Sonntag, 29. April 2007

Von Origines bis Moltmann (Kapitel 3)

Für Benedikt ist die Geschichte der Bibelauslegung eine lange Kette von menschlichen Bemühungen, von richtigen und falschen Wegen und offenen oder eingeschränkten Einsichten. In dieser Geschichte der Erfahrungen mit der Bibel können es durchaus die Irrtümer sein, welche den Fortschritt der Erkenntnis vorantreiben, deshalb geht Benedikt immer wieder sanft und verständnisvoll mit irrenden Kollegen um. Nein, einen Hardliner sieht man hier nicht am Werk, dazu fehlt ihm das schroffe Urteil über Menschen, die anderes denken als er.

Im dritten Kapitel geht es um die basileia, die Königsherrschaft Gottes, das Reich Gottes, wie es meistens übersetzt wird.
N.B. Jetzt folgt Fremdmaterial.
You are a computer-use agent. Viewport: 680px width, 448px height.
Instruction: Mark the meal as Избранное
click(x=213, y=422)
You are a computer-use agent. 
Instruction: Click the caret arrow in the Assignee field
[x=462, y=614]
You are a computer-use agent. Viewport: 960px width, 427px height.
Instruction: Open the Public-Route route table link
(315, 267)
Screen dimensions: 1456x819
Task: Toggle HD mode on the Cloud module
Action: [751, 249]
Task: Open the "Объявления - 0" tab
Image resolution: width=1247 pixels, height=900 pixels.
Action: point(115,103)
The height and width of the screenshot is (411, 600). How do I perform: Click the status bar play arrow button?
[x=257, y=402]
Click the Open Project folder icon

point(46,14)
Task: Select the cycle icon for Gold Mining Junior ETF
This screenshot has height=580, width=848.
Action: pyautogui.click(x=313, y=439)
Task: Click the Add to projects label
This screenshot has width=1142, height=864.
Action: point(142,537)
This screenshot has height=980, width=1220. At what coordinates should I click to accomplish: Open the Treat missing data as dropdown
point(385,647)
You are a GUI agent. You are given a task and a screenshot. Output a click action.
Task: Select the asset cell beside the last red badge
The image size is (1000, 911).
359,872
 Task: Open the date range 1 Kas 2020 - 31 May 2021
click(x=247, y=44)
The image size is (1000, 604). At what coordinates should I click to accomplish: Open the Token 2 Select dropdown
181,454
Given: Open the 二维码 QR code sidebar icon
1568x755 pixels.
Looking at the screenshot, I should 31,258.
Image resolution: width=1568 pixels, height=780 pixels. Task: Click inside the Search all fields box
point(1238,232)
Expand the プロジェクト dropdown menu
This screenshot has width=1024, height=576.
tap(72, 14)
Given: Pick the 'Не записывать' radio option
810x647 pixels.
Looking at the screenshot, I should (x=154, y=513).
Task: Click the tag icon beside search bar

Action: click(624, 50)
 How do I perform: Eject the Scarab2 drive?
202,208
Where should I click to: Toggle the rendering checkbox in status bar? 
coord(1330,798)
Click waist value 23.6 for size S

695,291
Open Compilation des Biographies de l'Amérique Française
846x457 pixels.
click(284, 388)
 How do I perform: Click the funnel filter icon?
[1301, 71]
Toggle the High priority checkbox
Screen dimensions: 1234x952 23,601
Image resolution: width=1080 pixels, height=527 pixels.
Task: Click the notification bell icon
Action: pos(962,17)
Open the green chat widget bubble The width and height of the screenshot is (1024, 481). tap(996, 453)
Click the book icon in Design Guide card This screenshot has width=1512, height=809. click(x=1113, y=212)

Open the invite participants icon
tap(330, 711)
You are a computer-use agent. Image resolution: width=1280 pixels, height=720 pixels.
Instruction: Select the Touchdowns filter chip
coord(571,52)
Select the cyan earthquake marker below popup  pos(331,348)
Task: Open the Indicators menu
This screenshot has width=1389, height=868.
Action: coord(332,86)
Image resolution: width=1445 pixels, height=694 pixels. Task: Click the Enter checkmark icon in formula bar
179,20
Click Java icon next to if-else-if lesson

Die Botschaft, daß das Reich Gottes "nahe herbei gekommen" ist, steht am Anfang des öffentlichen Wirkens Jesu und später dann in der Mitte seiner Verkündigung. Benedikt machte es sich nicht leicht mit der Antwort auf die Frage, was dieses Reich Gottes bedeutet. Auf 15 der insgesamt 17 Seiten dieses Kapitels referiert und diskutiert er Lösungsansätze von Origines bis Moltmann, um erst dann, ganz am Ende zu der Lösung zu kommen die er selbst vorschlägt: das Reich Gottes ist Jesus selbst.

So, wie Benedikt das sagt, schließt seine Lösung allerdings die anderen Lösungen in gewisser Weise mit ein. Die Ideengeschichte des Christentums gibt Zeugnis vom inneren Reichtum der Menschen, die über Jesus nachgedacht haben. Sie alle gehören zum großen Schiff der Kirche, das sich durch die Zeiten bewegt und am Ende seinen Zielhafen erreichen wird.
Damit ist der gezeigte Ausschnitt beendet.